Repeat the following lines exactly and nothing else: the line containing "Click the Save As button" and each line after it through the end of the listing.

__Data extracts__:
###

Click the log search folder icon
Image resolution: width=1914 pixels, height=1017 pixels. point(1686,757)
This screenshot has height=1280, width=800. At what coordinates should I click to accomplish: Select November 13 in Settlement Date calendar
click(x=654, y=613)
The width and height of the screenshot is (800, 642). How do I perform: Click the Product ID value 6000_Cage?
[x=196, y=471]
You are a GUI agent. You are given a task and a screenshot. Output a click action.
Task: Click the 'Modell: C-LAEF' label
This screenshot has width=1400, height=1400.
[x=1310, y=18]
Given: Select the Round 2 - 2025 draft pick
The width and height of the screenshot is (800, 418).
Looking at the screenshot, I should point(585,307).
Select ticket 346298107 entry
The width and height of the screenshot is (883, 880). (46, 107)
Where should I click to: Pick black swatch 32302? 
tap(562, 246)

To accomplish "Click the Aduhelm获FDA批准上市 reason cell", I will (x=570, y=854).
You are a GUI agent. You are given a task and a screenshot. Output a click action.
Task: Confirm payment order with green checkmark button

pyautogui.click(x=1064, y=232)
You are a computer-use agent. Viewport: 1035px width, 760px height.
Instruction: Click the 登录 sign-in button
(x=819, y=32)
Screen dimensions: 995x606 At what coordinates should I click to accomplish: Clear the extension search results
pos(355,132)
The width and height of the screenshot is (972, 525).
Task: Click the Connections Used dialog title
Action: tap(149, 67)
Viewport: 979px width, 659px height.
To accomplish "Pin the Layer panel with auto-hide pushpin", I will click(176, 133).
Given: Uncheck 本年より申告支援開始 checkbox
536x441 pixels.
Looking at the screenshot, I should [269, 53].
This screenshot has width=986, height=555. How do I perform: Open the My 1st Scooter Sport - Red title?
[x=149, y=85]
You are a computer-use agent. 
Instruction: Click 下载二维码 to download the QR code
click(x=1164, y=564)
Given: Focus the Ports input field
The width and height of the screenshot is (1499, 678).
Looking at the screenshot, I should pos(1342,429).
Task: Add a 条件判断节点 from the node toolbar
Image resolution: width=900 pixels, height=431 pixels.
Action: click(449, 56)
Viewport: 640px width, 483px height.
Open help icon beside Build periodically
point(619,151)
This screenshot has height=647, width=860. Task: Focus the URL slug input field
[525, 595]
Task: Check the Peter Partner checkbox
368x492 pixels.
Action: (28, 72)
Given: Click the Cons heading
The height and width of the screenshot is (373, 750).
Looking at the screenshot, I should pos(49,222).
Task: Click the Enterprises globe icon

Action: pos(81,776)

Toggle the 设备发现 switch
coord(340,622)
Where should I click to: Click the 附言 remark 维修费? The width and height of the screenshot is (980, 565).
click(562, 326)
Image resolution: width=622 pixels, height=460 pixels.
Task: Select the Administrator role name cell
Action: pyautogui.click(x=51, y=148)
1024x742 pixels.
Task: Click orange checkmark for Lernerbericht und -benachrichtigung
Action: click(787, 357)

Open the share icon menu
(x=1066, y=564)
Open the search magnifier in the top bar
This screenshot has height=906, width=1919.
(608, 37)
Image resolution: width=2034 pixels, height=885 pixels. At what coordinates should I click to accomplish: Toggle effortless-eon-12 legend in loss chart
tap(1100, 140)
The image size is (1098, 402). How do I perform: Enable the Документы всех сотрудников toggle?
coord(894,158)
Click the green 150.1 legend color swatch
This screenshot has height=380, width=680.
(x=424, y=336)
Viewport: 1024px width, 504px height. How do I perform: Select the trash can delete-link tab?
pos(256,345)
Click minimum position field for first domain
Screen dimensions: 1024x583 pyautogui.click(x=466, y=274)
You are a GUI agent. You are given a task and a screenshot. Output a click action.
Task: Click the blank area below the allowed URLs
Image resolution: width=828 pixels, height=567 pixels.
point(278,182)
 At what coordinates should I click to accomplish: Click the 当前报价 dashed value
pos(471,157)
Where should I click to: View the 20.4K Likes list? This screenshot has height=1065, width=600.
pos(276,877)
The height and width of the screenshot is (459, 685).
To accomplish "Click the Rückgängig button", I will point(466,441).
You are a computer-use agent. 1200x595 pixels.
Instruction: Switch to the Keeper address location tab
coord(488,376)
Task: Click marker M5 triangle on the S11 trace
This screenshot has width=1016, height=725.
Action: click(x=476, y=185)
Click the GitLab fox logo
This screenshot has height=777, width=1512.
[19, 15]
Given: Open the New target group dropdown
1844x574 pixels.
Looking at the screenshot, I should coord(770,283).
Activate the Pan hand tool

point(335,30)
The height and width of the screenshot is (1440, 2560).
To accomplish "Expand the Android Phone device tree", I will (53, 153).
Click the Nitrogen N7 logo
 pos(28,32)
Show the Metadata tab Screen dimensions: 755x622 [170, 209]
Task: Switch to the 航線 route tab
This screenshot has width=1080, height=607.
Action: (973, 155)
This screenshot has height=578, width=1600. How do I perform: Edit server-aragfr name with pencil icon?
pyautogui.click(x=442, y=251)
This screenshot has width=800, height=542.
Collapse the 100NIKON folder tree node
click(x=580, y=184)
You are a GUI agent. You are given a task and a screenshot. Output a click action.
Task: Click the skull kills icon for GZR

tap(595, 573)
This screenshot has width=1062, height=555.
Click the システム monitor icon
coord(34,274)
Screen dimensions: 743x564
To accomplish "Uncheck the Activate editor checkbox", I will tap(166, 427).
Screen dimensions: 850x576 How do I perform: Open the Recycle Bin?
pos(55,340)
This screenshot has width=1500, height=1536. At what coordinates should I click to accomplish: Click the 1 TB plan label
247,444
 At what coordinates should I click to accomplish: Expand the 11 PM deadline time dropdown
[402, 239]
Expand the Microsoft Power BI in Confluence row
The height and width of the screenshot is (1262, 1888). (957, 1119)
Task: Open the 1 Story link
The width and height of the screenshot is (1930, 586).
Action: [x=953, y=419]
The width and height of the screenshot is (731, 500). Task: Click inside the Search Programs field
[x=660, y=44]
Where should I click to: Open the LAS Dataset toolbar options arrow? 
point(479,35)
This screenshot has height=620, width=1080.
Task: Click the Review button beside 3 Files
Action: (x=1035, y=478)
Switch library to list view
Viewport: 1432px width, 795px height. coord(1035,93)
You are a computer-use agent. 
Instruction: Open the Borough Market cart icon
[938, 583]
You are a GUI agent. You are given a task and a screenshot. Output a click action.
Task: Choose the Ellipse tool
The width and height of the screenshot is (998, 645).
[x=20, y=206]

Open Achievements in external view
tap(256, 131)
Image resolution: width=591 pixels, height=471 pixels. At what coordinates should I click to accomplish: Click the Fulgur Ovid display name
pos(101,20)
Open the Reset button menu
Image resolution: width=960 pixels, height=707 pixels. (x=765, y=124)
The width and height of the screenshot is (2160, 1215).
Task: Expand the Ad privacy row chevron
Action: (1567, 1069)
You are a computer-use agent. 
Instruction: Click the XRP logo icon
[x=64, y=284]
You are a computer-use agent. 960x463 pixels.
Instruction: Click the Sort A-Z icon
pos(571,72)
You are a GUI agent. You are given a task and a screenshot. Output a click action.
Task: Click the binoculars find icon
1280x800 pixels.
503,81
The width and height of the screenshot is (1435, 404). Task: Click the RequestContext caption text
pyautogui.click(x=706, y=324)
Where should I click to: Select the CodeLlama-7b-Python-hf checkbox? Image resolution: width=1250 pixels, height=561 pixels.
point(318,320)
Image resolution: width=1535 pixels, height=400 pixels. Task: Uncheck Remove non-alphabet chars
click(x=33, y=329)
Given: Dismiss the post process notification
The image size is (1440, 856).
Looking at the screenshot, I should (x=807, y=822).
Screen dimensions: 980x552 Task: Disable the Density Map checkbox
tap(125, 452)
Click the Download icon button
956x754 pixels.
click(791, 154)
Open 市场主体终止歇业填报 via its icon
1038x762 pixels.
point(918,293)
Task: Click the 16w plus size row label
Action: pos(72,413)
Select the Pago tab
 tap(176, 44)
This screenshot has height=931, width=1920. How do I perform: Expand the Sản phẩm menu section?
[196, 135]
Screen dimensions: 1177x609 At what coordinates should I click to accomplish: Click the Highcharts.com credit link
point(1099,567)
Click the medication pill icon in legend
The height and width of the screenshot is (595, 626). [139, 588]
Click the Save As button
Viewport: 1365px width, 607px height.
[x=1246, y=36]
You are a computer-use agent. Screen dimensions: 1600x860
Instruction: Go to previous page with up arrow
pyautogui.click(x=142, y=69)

###

__Exercise response__:
Click the Save As button
Viewport: 1365px width, 607px height.
[x=1246, y=36]
You are a computer-use agent. Screen dimensions: 1600x860
Instruction: Go to previous page with up arrow
pyautogui.click(x=142, y=69)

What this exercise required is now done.